Victory is defeat: Take III

Take I was: “We have not been attacked again because the terrorists are in Iraq fighting, and are growing each day because we are making them.” That didn’t work for the Left very long and ran out of news cycles, so….

Take II was: “The administration plans to reduce troops in Iraq was our idea, not because the U.S. is winning or Iraq forces are growing, but because, let me remind you, we The Left in this country have forced the administration to. Well, that just made them look silly; so…..

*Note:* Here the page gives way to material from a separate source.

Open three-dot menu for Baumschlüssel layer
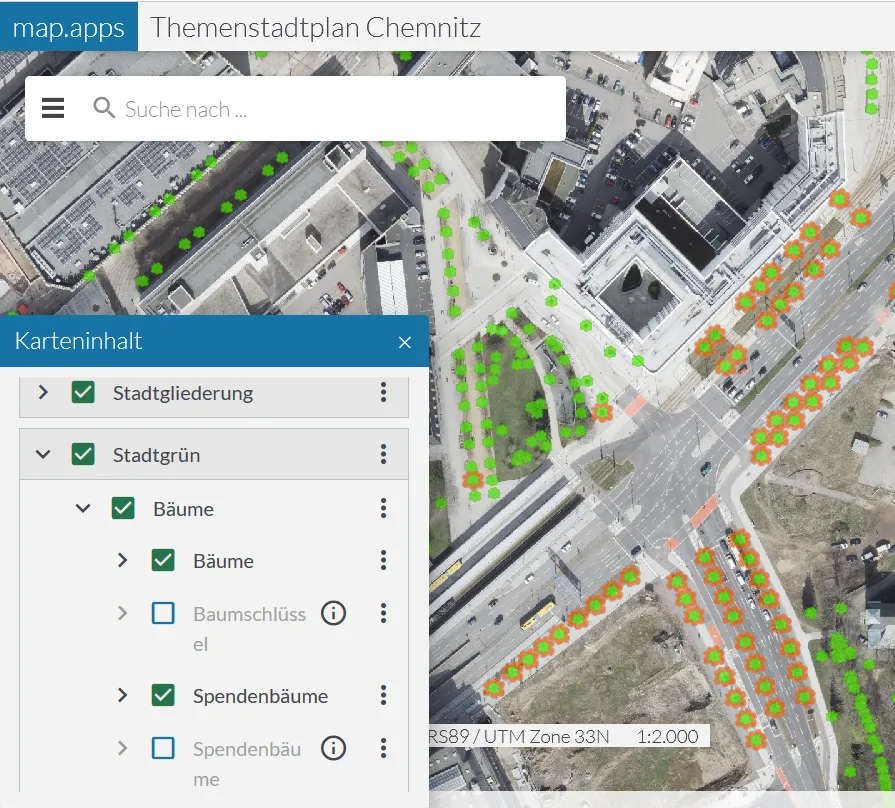895x808 pixels. pyautogui.click(x=383, y=613)
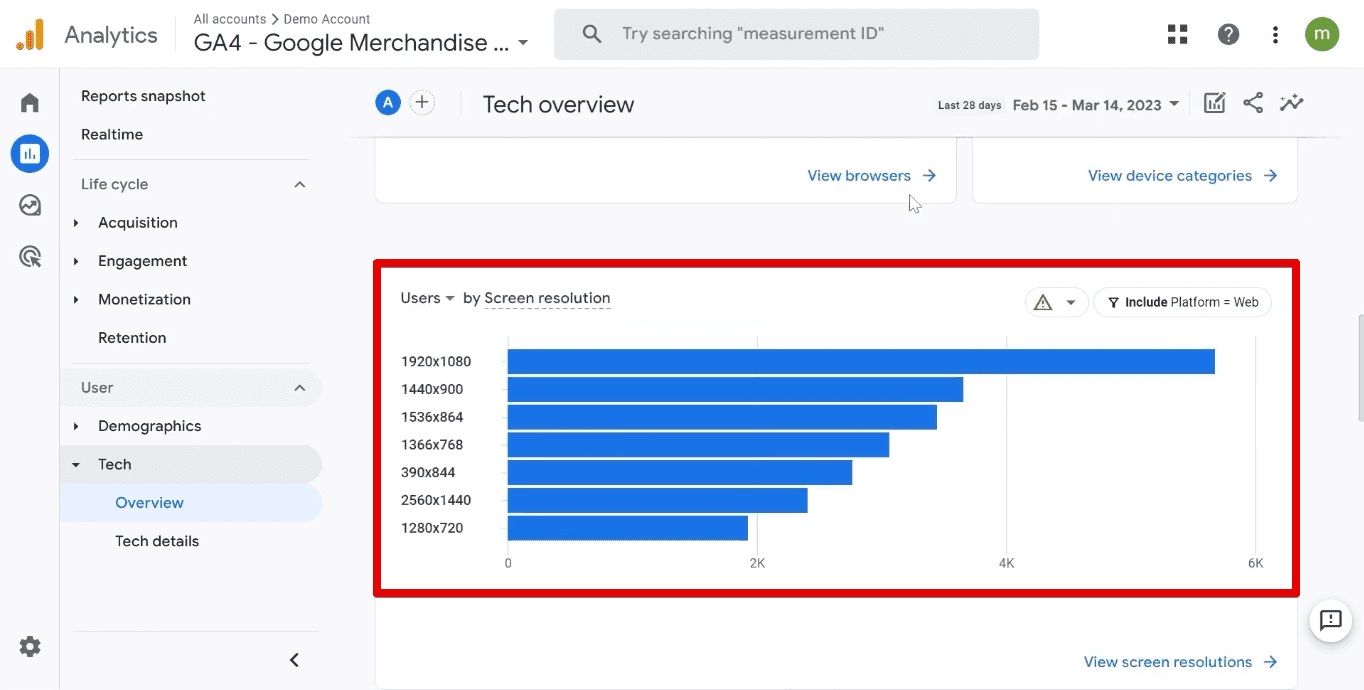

Take III: The U.S. does not see victory on the horizon. Iraqis are not taking charge of their future; the U.S. Army is broken and quitting – not winning

Make no mistake, there is a large political segment that simply will not process a victory. They will either undermine to make a defeat, and if that fails – spin victory into defeat. The Rumplestilskins of the war on Islamic terror.
Look at the title of the piece, "Report: Deployments Nearly Breaking Army." Notice what I notice?
Andrew Krepinevich, a retired Army officer who wrote the report under a Pentagon contract, concluded that the Army cannot sustain the pace of troop deployments to Iraq long enough to break the back of the insurgency. He also suggested that the Pentagon's decision, announced in December, to begin reducing the force in Iraq this year was driven in part by a realization that the Army was overextended.
...
He wrote that the Army is "in a race against time" to adjust to the demands of war "or risk `breaking' the force in the form of a catastrophic decline" in recruitment and re-enlistment. (you can almost hear the authors breathlessness)
...
Krepinevich's analysis, while consistent with the conclusions of some outside the Bush administration, is in stark contrast with the public statements of Defense Secretary Donald H. Rumsfeld and senior Army officials.
...
Krepinevich is executive director of the Center for Strategic and Budgetary Assessments, a nonprofit policy research institute. (BTW, read his stuff (link above on his name) in total. It is much better than you think, and asks hard questions and no-soft-edges comments with solid research. Here is the "Thin Green Line." Read that especially for his NATO comments. That is worth a post all by itself.
Realizing, methinks, that he may have overstreatched his point, the author hedges his bets.
George Joulwan, a retired four-star Army general and former NATO commander, agrees the Army is stretched thin.

"Whether they're broken or not, I think I would say if we don't change the way we're doing business, they're in danger of being fractured and broken, and I would agree with that," Joulwan told CNN last month.
...
Michael O'Hanlon, a military expert at the private Brookings Institution, (Strobe Talbot, President) said in a recent interview that "it's a judgment call" whether the risk of breaking the Army is great enough to warrant expanding its size.
And then gives Team Rummy a shot to further back away from the panic start.
Army Secretary Francis Harvey, for example, opened a Pentagon news conference last week by denying the Army was in trouble. "Today's Army is the most capable, best-trained, best-equipped and most experienced force our nation has fielded in well over a decade," he said, adding that recruiting has picked up.

Rumsfeld has argued that the experience of fighting in Iraq and Afghanistan has made the Army stronger, not weaker.

"The Army is probably as strong and capable as it ever has been in the history of this country,"
BTW, this “story” is getting major play both in the U.S. and overseas (BBC, usual suspects). Given the known point of view of the WaPo, we know that this story is spun and edited in the way to look worst for the U.S. There are good things in the report that deserve review. Just like there are grains of truth in Takes I, II, and III. Though the WaPo is trying to show both sides, look here and here, remember to keep a lookout on the spin and politics of what you read. It isn’t the last word or the gospel. Caveat emptor.